PM Lee’s Sorry Track Record

I’m sorry. There’s a typo in the title. It’s supposed to be “PM Lee’s Sorry, Track Record” and not “PM Lee’s Sorry Track Record.” The “sorry” in the title is not supposed to be an adjective. I will try to get it right in future.

By his own admission, Lee Hsien Loong’s “sorry” on Tuesday is meant to establish an “emotional connection” with the people. He reveals, too that he had “considered carefully” before saying it and found it “a suitable message to Singaporeans at this stage of the campaign.”

If we think about what it means to say sorry, we might realize that saying sorry is to express remorse and perhaps a suggest a resolve to repent. We might add that a genuine apology does not come with the expectation of forgiveness because people cannot choose whether to feel remorseful or not when they truly see that they have done wrong. When I realize that I have done something wrong, I will feel remorseful and may decide to apologize or to keep quiet in shame. If I do decide to apologize when I am remorseful, it will be an act of humility. It will indicate a readiness to bear the consequences or even to be punished. If I am truly remorseful, it will be impossible to decide to apologize so as to establish an emotional connection and to calculate the potential benefits I might reap from the apology and time the apology such that it will be to be my benefit. Such an apology would not be an apology, but another wrongdoing. In fact, it would be an act of devious self-righteousness rather than one of humility. This apology by an apologist would seem to be the sort of apology that is made to build “emotional connection” and that is timed perfectly to win votes in an election campaign.

Of course, between doing something wrong and making an apology, the critical step of feeling remorseful can always be skipped. To skilful mathematicians who make calculated moves, an apology is a commodity that is sometimes worth investing in. So what if you have to take a bite of the humble pie and chew it when you can immediately turn aside to spit it out? There is, of course, no way to stop anyone from accepting a calculated apology from Lee, though an unapologetic apology could meet its match in an unaccepting acceptance. Accept the apology to benefit from the admission of wrongdoing. Accept the apology, reject the apologist.

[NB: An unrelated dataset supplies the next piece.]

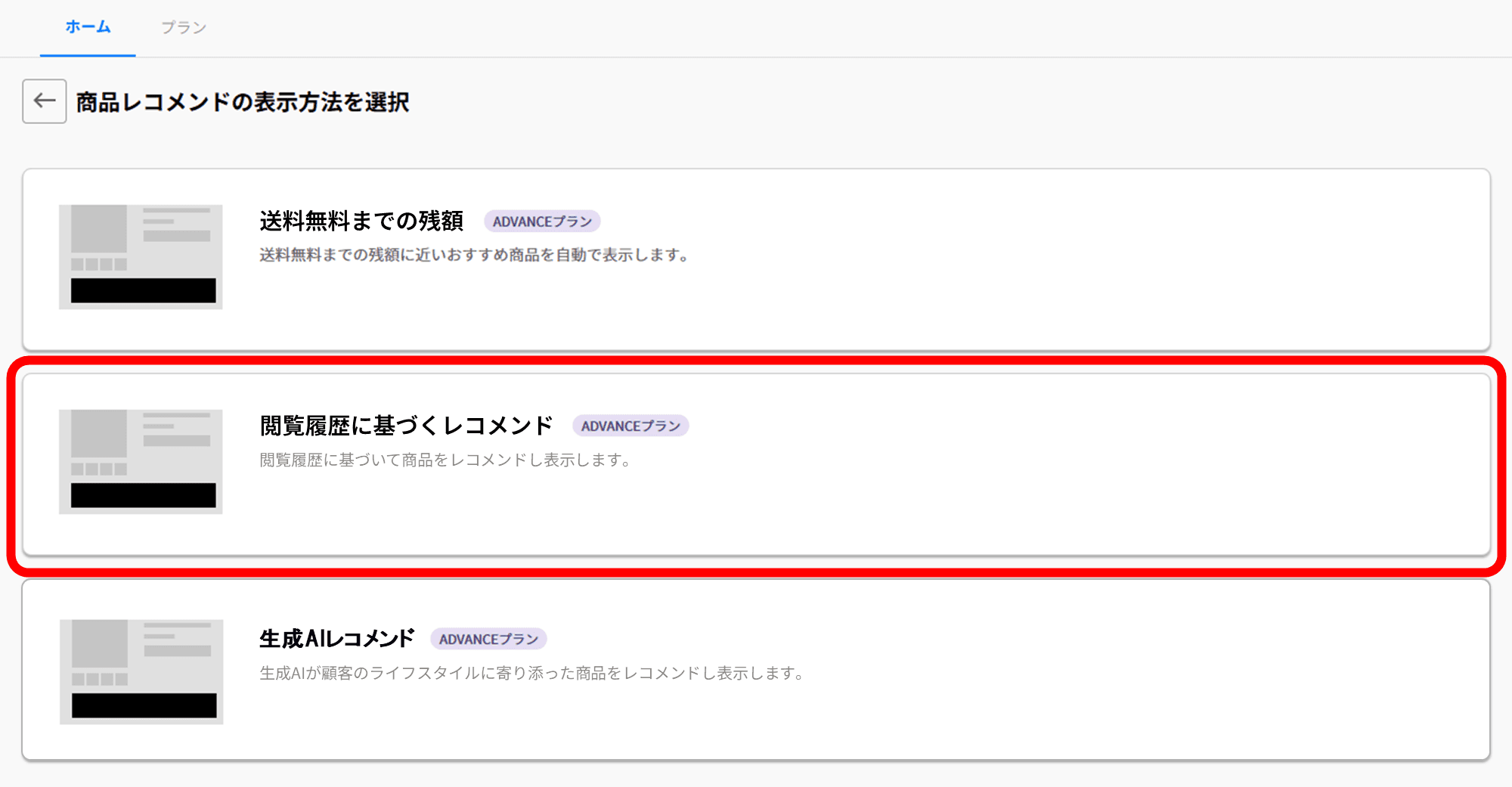Click the back arrow button
Screen dimensions: 1512x787
[x=44, y=101]
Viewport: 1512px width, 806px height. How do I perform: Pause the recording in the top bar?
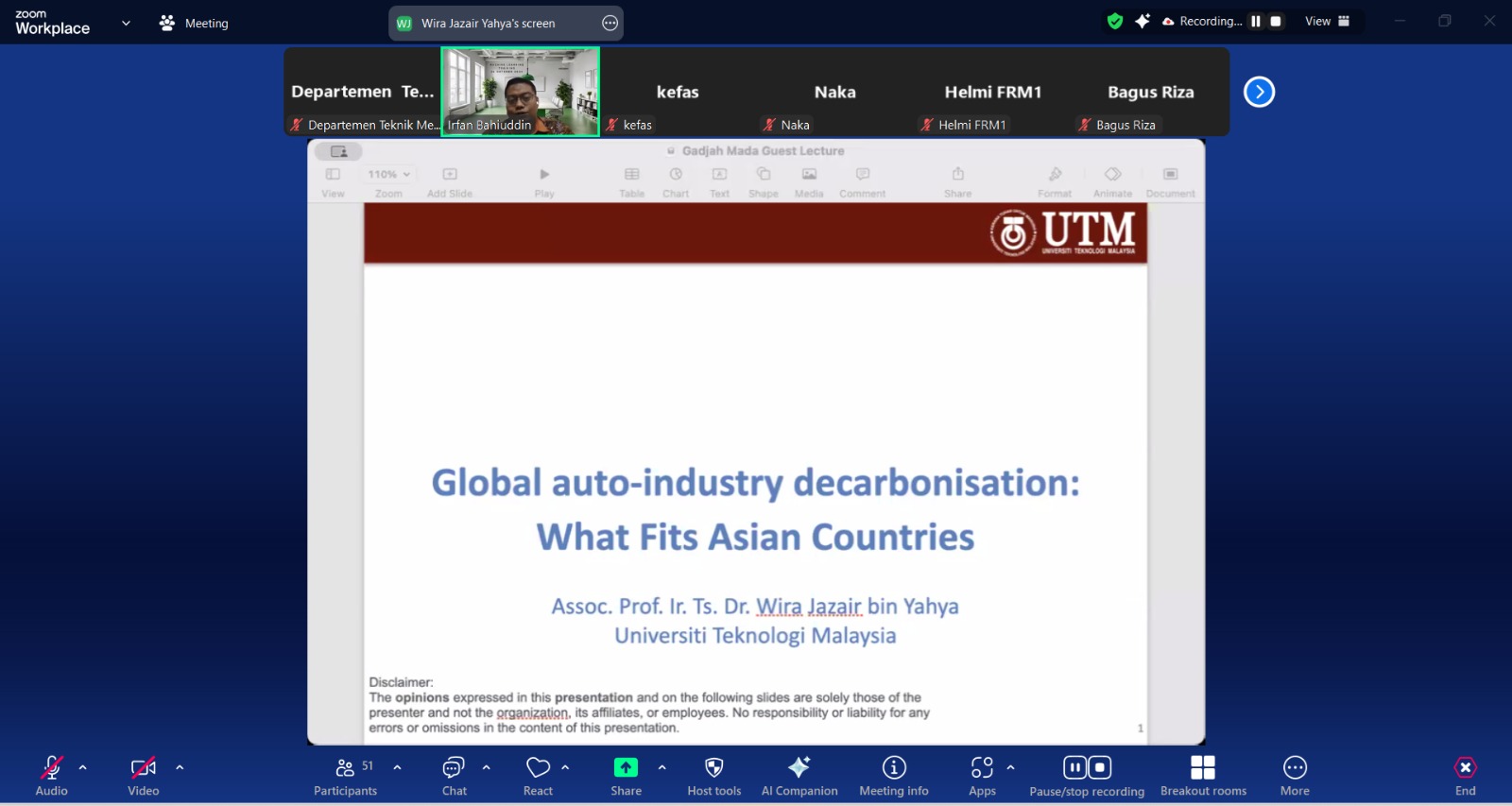[1256, 22]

If we were to simply ignore the need for that critical step and to assume that sincerity is present where there is none, we could also end up with a few interesting question. Regardless of the sincerity of Lee’s apology, we may take the apology as an admission of wrongdoing—or, in his words, not getting things right. And we should remember that this is an admission coming from someone who represents a political party that often boasts of having sustained an excellent track record and whose key edge against other parties in the coming General Election is its supposed track record. But what track record now if the party has screwed up so badly that one of its key members has to apologize. In other words, it is possible to let the apologist destroy his line of defense if we would just open our eyes wider.

Singaporeans may have started to sell their alle(e)giance for an apology that loses all value the moment it is accepted without reservation. But it is not too late to remind ourselves that the admission of a mistake should not, in this case, come with an absolution from punishment. To use a religious analogy, if the PAP has made a mistake and is apologizing for it (which is perhaps not quite what its doing), it is important to send the party to the purgatory for at least five years instead. In the next five years, if it proves to be a false repenter, it shall never go to heaven. And we will not have this political purgatory for the PAP if we do no’t vote for the opposition, if too few of us vote for the opposition. We do not want to be condemned to a living hell by the very people we hesitate to send to the purgatory. We will not even be able to feel sorry for ourselves by then.